Common Myths About Getting Organized

Getting organized can improve your life, but it requires motivation and perseverance. When getting organized you first need to recognize the things that cause disorganization in the first place, understand your personal style, and choose the correct systems to implement moving forward. What works for one, does not necessarily work for all.

Here are three of the most common myths surrounding the process of getting organized.

Myth #1: I need a fancy organizing system to get properly organized.

I personally see this phenomenon every January – people flock to the stores to stock up on bins and totes. Now some people may actually need what they are buying – but my hunch is that many are buying all this stuff in hopes that it will solve all of their problems and get them organized. Most people stuff things in bins, stack the bins in a corner, a storage unit or a garage and call it good. A messy desk typically is more organized than a room full of bins if there was no plan or purpose that went int putting all of those items in bins. Oftentimes products go unused because the buyer didn’t ask these simple questions first.
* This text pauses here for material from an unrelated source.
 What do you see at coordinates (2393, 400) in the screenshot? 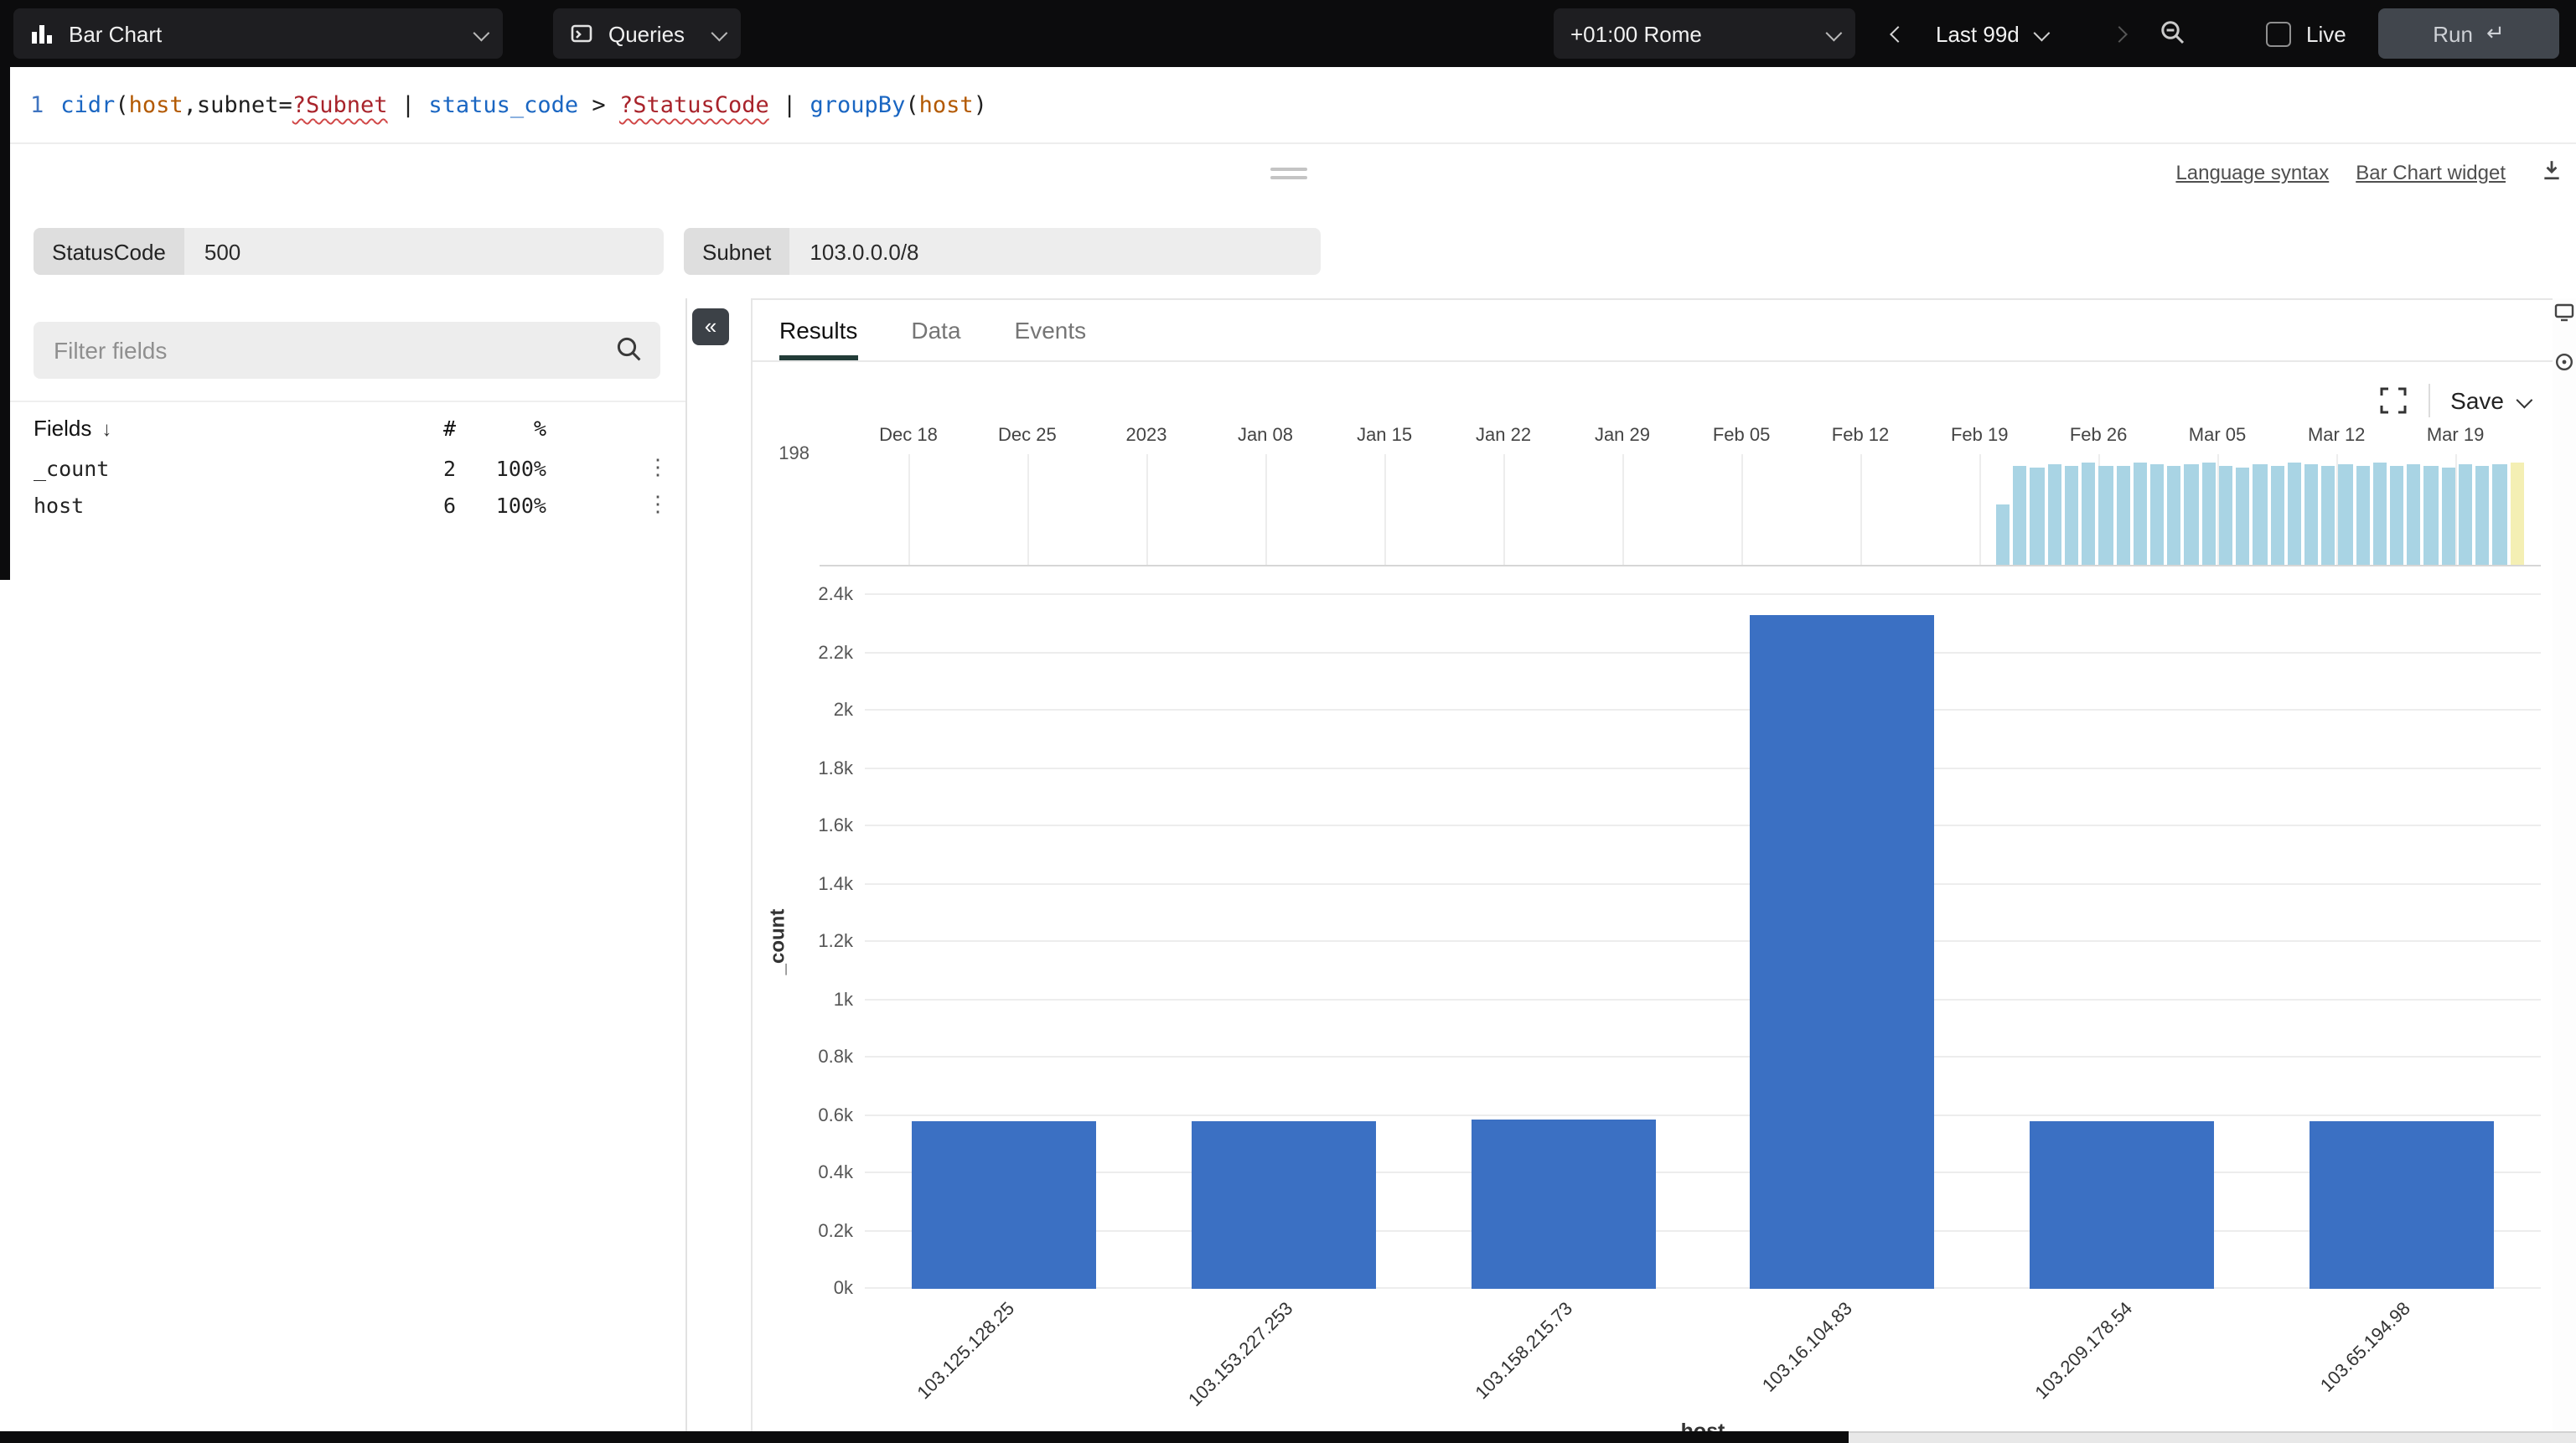
I see `fullscreen-button` at bounding box center [2393, 400].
  1. What is causing my disorganization?
  2. What type of products will help me create a system or enhance my current system?
  3. Does this product match my style?
  4. Should I sort and purge before using my new product?

The most common mistake people make in getting organized (and staying that way) is waiting too long to buy the product or replacement products. If you wait until the piles of paper have become unmanageable, you have endured a lot of unnecessary stress. The second most common mistake in getting organized is buying something that does not match your personal style. For example, if you like to create file labels on the run, consider label systems or tabs you can easily write on. If you prefer a more finished look, select an electronic or computer-based labeling system.

Myth #2: Only handle it once or (O.H.I.O.)

While this often-heard rule applies to items such as junk mail, it definitely doesn’t apply to on-going projects. Let’s face it. Some papers have to be handled more than once but “filing by piling” isn’t an efficient alternative either.

In order to avoid misplacing papers and spending time rifling through a stack, sort your papers into 6-8 categories. Then place each category into its own file folder, hanging file or project jacket. Take time to label each. Doing so will allow you to locate an item faster and avoid losing an important document.

Myth #3: You only have to get organized once.

If this were true, I’d quickly be putting myself out of a job. Getting organized and leading an organized life are two different things. For some people, the actual cleaning and organizing of an area is one thing; maintaining it is another. After getting organized, your spaces will become functional and will be enjoyed and used more often. This is a good thing. Learning to maintain an area doesn’t have to be sheer drudgery. Devote a few minutes at the end of your day to “visit” your recently organized area to assure that items are getting returned to their proper places.

As with any new habit, allow yourself the time to adjust to a new way of doing things. Getting organized (and staying organized) is on-going but it certainly allows for more peace and less stress in your day-to-day life.